HIV as You Get Older
7 Steps to Take
1. See an HIV expert. The more your health is complicated by age and other conditions, the more crucial it is to have an expert overseeing your HIV care.
2. Get good routine medical care. Specialty HIV care is not enough. Because your risks of other medical problems are higher, keep on top of your general health, says Hare. Get your annual physicals, keep tabs on your blood pressure, cholesterol, and other tests your doctor recommends.
3. Avoid drug interactions. Make certain every doctor you see knows about every medication and supplement you take, including prescription drugs, over-the-counter products, vitamins, and natural products. Doctors may adjust your medicines, dosages, or schedules to prevent interactions.
4. Improve your lifestyle. To enjoy life as you age, stay fit. Exercise regularly, and if you smoke, stop.
5. Eat a healthy diet. Go for lots of fruits and vegetables, lean proteins, whole grains, and healthy fats. "Eating a heart-healthy diet makes sense for everyone," says Bartlett. "But because people with HIV have higher risks of heart disease, it makes even more sense for them."
6. Seek support.

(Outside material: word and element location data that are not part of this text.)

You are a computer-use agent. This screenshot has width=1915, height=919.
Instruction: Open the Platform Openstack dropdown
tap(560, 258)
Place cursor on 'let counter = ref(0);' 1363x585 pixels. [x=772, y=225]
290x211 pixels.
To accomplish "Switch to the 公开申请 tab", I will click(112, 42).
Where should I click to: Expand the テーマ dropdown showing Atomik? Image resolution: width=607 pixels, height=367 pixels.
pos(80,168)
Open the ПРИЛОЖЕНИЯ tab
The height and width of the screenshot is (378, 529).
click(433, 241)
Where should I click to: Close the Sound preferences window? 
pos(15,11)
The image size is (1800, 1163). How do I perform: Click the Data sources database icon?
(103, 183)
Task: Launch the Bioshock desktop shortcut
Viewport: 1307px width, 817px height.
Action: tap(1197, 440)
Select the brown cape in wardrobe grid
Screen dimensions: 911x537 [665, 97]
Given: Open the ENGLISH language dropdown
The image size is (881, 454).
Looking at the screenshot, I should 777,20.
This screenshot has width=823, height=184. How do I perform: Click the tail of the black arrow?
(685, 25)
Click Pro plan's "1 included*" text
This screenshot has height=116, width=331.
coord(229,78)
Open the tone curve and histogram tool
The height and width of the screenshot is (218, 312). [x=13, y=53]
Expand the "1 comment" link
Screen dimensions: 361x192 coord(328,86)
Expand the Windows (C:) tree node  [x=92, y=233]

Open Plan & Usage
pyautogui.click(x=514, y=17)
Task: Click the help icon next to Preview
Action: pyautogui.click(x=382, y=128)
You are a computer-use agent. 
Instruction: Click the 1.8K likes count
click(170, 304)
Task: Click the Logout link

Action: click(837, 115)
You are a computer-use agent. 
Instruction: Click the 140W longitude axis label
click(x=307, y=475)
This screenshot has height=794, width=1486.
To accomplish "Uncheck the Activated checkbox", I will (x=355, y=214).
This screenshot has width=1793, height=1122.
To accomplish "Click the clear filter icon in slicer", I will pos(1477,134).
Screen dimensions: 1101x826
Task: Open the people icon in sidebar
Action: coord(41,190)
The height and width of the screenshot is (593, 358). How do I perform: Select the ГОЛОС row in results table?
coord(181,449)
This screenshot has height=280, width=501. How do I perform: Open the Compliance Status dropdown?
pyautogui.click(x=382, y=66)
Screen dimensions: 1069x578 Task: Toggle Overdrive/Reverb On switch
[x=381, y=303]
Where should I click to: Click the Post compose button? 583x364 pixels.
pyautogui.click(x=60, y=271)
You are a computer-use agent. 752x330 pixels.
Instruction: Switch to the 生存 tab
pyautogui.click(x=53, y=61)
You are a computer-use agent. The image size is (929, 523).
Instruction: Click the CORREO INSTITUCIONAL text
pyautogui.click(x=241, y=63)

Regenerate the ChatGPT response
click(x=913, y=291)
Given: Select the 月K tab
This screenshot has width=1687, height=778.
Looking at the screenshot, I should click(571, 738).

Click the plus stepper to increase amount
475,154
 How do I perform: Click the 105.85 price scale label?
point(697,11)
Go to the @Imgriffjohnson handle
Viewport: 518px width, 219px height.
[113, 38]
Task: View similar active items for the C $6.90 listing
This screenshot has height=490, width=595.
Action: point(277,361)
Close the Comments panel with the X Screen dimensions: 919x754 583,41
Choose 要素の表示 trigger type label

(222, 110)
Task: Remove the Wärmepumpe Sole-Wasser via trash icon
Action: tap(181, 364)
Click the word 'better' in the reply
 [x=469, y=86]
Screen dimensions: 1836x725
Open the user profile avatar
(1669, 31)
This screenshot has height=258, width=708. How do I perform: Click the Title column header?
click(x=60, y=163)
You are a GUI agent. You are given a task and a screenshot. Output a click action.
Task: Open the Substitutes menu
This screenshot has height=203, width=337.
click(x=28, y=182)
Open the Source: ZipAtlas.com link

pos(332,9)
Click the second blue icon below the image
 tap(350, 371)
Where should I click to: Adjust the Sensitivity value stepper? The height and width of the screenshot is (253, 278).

Having a support system of family and friends is key. Make an effort to stay connected. If close friends or family have died or moved away, work on making new friends. You might also connect through a support group.
7. Get help. Call your local health department to learn about local resources for people with HIV, says Hare. Your local Council on Aging is a good place to start; it can point you toward programs and services that could help. A financial planner may also help you work on savings and expenses.